Ice riders can return to Hoit Road Marsh next winter now that Gov. Chris Sununu signed the bill into law on Friday that repealed the ban on the use of motorcycles on the icy marsh.
The passage of House Bill 517 is a victory for the ice bike riders who used to race around the frozen marsh in winter. The ban began in 2019, when Democratic Sen. Dan Feltes added a single line to the state budget prohibiting the use of off-highway terrain vehicles on the marsh at the request of Concord Mayor Jim Bouley.
Concord residents who live alongside the marsh have long complained about the loud noise the motorbikes create in the winter. Bouley told the Monitor in 2019that the sounds of motorcycles tearing around the pond on Christmas Day was the final straw for many neighbors, who reached out to their mayor.
Republication Rep. Tom Walsh of Hooksett sponsored HB 517, along with fellow Republicans Natalie Wells, Steven Smith and Howard Pearl.
“I’m glad he signed it. I filed the bill because it righted what I believe was a wrong, the way the whole process developed,” Walsh said on Friday. Because the ban was attached to the state budget, it did not pass through a committee or receive a public hearing.
Under state law, ponds over 10 acres are known as “great ponds” and open to the public. While some other bodies of water in the state impose limits on the winter use of off-road vehicles, the total ban on Hoit Road Marsh was the only one of its kind, Walsh said.

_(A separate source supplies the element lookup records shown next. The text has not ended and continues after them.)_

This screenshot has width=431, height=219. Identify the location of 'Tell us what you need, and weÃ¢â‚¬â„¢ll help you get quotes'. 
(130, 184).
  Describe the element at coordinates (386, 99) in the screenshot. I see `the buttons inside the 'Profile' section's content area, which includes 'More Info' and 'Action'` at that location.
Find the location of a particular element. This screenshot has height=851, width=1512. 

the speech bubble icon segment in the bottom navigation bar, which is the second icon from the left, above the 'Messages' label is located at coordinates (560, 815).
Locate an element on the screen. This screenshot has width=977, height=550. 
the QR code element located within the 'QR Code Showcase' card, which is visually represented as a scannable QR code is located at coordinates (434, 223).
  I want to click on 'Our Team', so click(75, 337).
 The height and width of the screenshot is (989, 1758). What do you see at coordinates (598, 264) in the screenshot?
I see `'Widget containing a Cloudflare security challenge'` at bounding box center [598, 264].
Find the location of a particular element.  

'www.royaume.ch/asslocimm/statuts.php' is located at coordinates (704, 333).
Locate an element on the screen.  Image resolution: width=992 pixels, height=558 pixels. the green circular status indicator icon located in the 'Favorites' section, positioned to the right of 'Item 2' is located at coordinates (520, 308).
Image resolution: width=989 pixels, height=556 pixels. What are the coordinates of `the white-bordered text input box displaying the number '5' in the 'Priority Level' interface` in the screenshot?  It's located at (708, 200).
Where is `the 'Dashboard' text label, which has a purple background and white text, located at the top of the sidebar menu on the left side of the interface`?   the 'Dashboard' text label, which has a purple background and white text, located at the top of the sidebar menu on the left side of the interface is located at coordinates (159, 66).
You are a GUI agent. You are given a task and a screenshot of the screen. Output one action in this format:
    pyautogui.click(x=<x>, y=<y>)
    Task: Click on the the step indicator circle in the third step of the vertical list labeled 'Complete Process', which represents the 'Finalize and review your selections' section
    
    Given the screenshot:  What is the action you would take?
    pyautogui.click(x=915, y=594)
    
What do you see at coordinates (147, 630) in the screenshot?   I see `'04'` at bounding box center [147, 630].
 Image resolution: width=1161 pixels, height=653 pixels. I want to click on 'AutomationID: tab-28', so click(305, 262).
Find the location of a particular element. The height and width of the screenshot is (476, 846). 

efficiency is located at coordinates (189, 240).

“The rights of property owners that abut resources can’t supersede the rights of the public to use those resources,” Walsh said. Even in a perfect winter, there are only a few days a year when the conditions would bring in motorcyclists to bother neighbors, which Walsh found reasonable for abutters to endure.
“If we make an exception for Hoit Road Marsh, what’s the next pond? What’s the next lake?” he said.